Gabriel smiled. “Sad, but true. But you have to do one thing for me before we go.”
“What?”
He rested his hands on my shoulders. “On the phone, when you called me…you said that this was your fault. It’s not.”
I shook my head. “If I hadn’t sent Wallace back to Detroit—”
“—he still would have met a similar fate. If he worked for someone like Lamont, then his comeuppance would have happened one way or another. Guilt is not going to help you save your father. Guilt breeds doubt. We cannot afford doubt right now. I’m not saying it’s going to be easy, but you must let this go and accept that getting your hands dirty is part of being a Seer, and part of doing the right thing.”
“I just don’t want to be responsible for any more deaths, Gabe,” I whispered. “Is that too much to ask?”
He brushed a lock of hair behind my ear. “No, it’s not.
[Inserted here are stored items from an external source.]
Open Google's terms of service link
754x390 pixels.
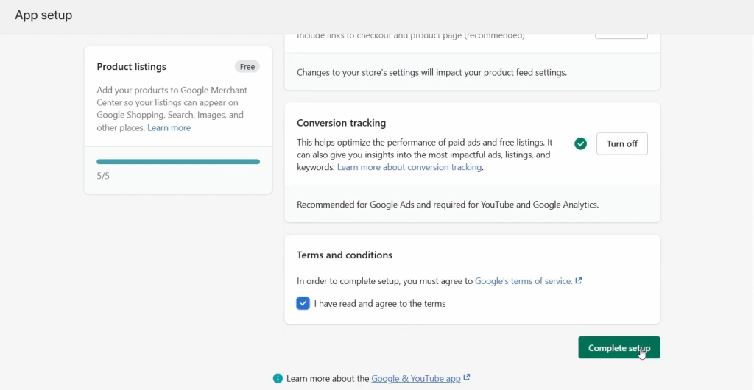coord(524,281)
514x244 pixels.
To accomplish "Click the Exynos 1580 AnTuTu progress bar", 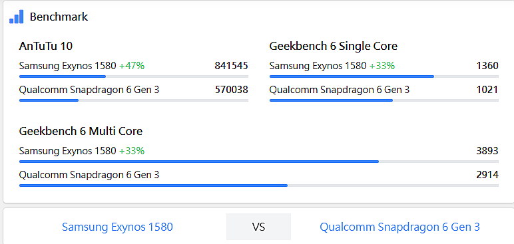I will pyautogui.click(x=134, y=76).
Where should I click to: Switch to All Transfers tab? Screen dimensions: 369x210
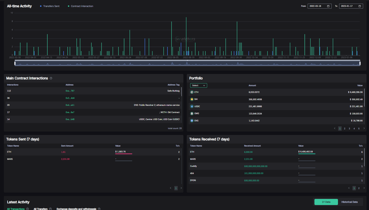pyautogui.click(x=40, y=209)
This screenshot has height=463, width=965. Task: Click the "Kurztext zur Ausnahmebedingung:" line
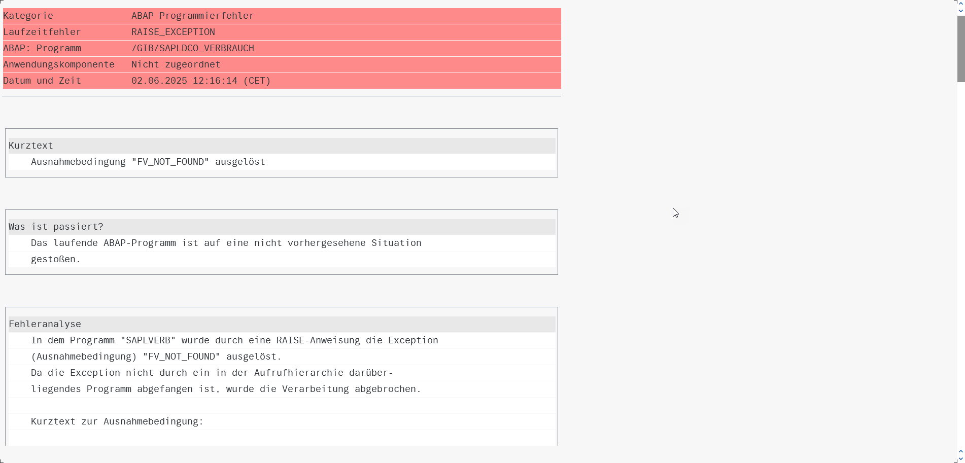click(117, 421)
But you can only control yourself, not others. Remember that.”
He kissed my forehead and stepped away, his voice hardening with resolve.
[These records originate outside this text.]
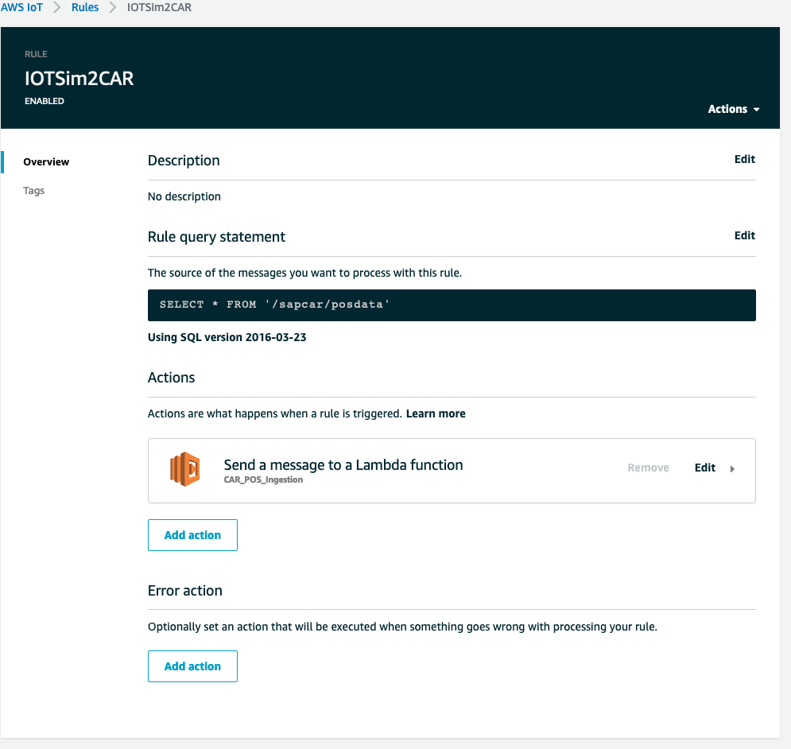Click the 'Send a message to a Lambda function' title
791x749 pixels.
[343, 464]
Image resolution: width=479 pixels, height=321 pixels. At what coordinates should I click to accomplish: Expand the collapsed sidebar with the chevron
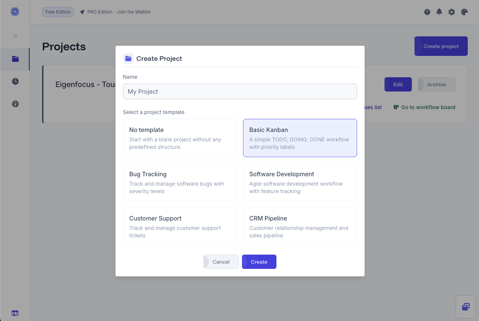click(15, 36)
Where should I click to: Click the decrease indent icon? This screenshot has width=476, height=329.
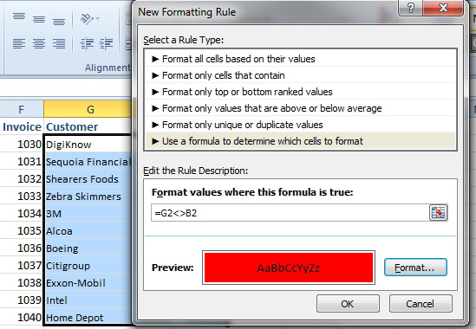87,43
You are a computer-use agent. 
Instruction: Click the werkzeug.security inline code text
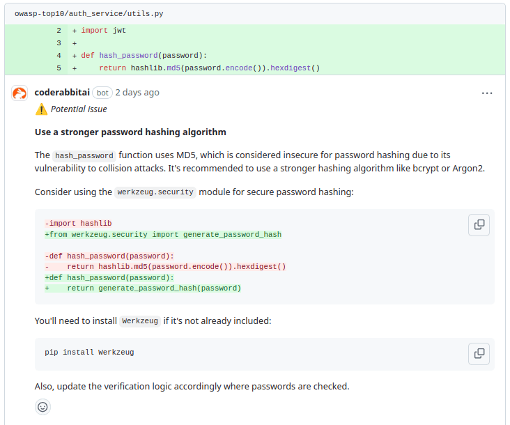(155, 192)
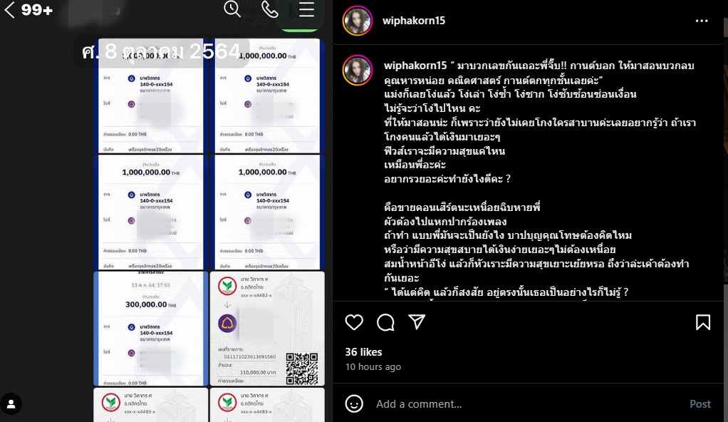728x422 pixels.
Task: Click the 10 hours ago timestamp
Action: (373, 366)
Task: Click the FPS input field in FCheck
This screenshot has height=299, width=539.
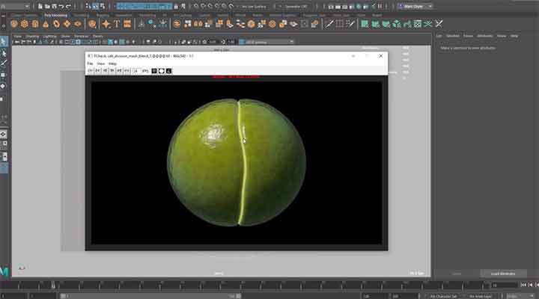Action: (x=136, y=71)
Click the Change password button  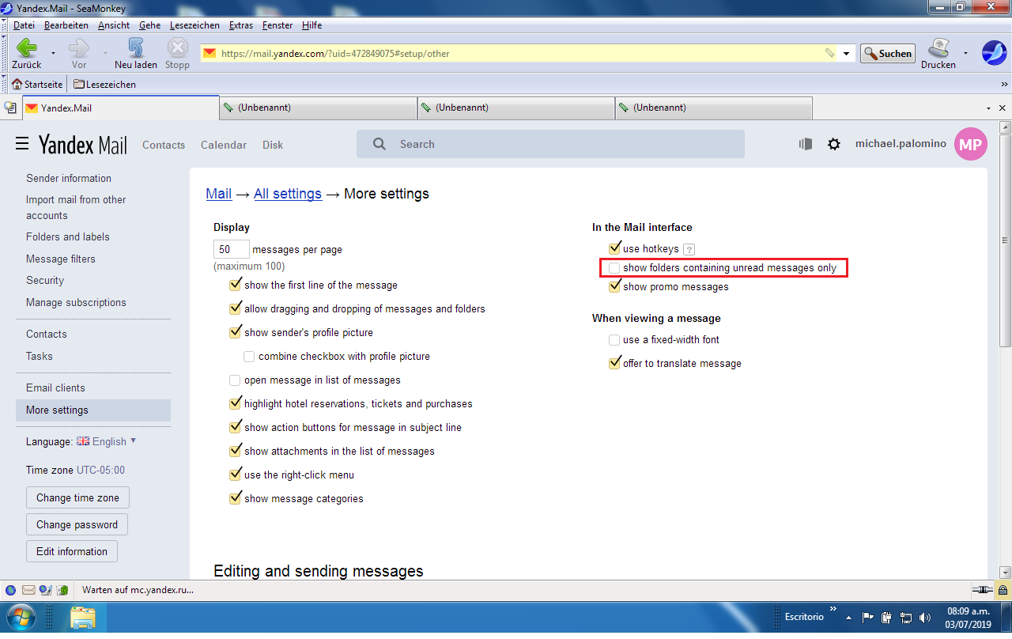[77, 524]
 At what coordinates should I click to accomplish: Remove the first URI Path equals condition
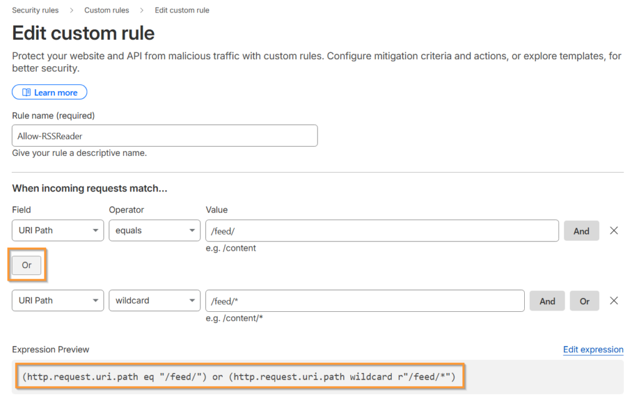pos(613,231)
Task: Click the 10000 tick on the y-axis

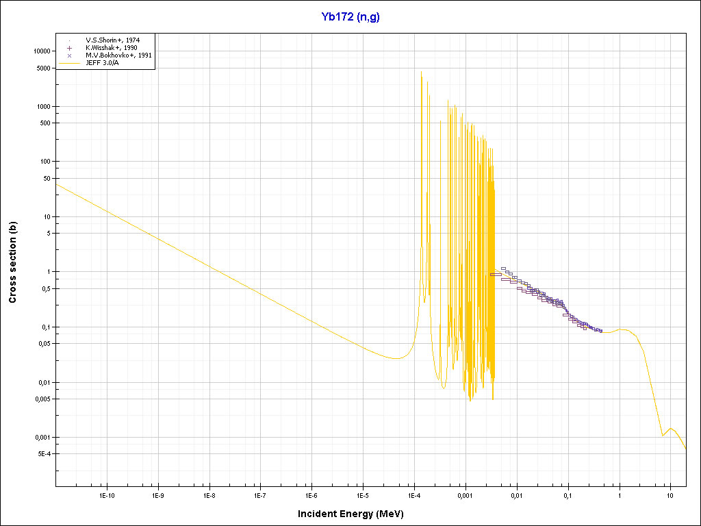Action: click(42, 51)
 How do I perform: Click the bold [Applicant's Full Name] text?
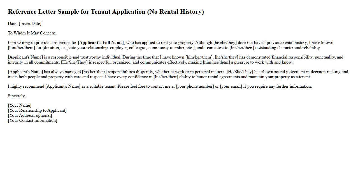101,43
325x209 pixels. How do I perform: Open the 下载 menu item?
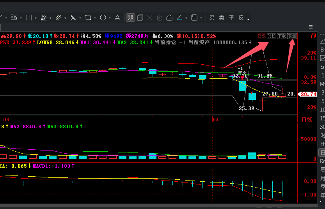[x=282, y=36]
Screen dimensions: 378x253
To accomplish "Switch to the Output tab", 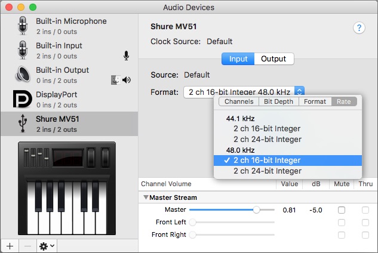I will (273, 59).
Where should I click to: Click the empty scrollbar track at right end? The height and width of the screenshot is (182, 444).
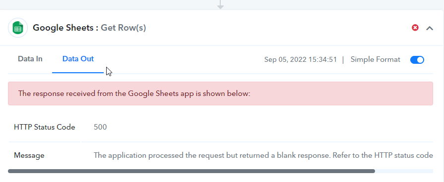pos(404,171)
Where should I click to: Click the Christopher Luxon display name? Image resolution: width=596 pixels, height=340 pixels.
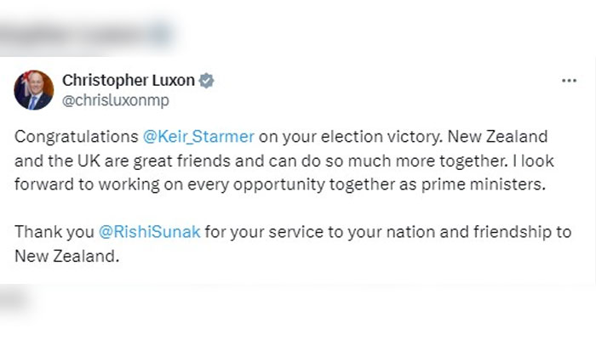click(128, 82)
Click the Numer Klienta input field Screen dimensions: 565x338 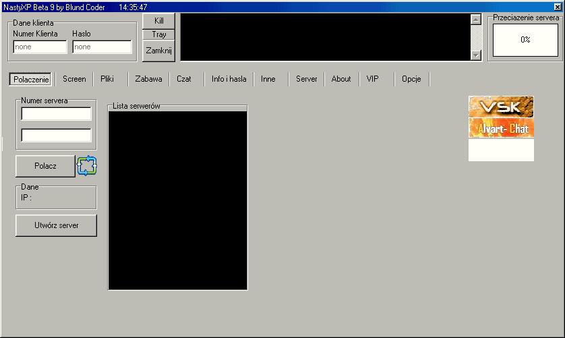40,47
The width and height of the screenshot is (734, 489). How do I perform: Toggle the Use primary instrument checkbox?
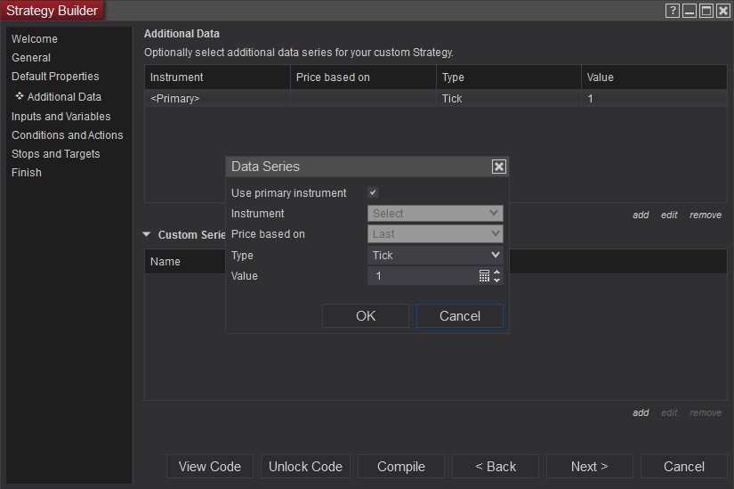373,192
“Let’s go save your father.”
Chapter 16
Michael
WE TOOK A cab to Jandira, a municipality of São Paulo where Edmond had been spotted. The entire ride was spent in a taut silence. We kept our eyes sharp for anything out of the ordinary. Darkness closed over the sky and made it harder to see so my other senses became increasingly hyperactive.
When I stepped out of the cab, I felt a sense of dread as I observed the street where we had stopped. The road stretched for miles into a heavily populated neighborhood. There were teenagers leaning against the walls of the buildings, laughing, talking, and playing on their cell phones. I even spotted a couple of children playing jump rope under a dim streetlight. After all, it was only around eight o’clock here.
“This is going to be even more difficult than I thought,” I said to Belial, who merely shrugged and rifled through his pockets for a moment. He withdrew a pack of cigarettes and a lighter, firing up a coffin nail and exhaling the smoke with a relieved sigh. He couldn’t smoke in the cab and I could tell he’d been jonesing for one ever since we left the restaurant.
“We don’t have time for discretion, archangel. Let your flunkies clean up the mess once we’re done. Now let’s get to work.”
He tucked one hand in his pocket and started walking. I almost asked him where we were headed, but then he wandered over to a group of teenage girls before I could say anything.
“Excuse me,” he said in Portuguese to the nearest girl—a pretty brunette. “But I’m looking for someone’s apartment.”
Belial held up his cell phone to display the address. “Would you please tell me where this is?”
The girl smiled. “Sure. It’s three blocks down on the left, tio.”
Belial’s smile wilted. I had to bite my lip to keep from laughing. In Portuguese, younger girls used “tio” as a slang term for an older gentleman. It had definitely landed a blow on the demon’s ego.
I stepped closer, jumping in before he could say anything rude. “Do you know who lives there?”
The girl paused. “My friend Maria babysits a little girl there. I can’t remember her parents’ first names, but I think the girl is Juliana. The name on the mailbox is Freitas.”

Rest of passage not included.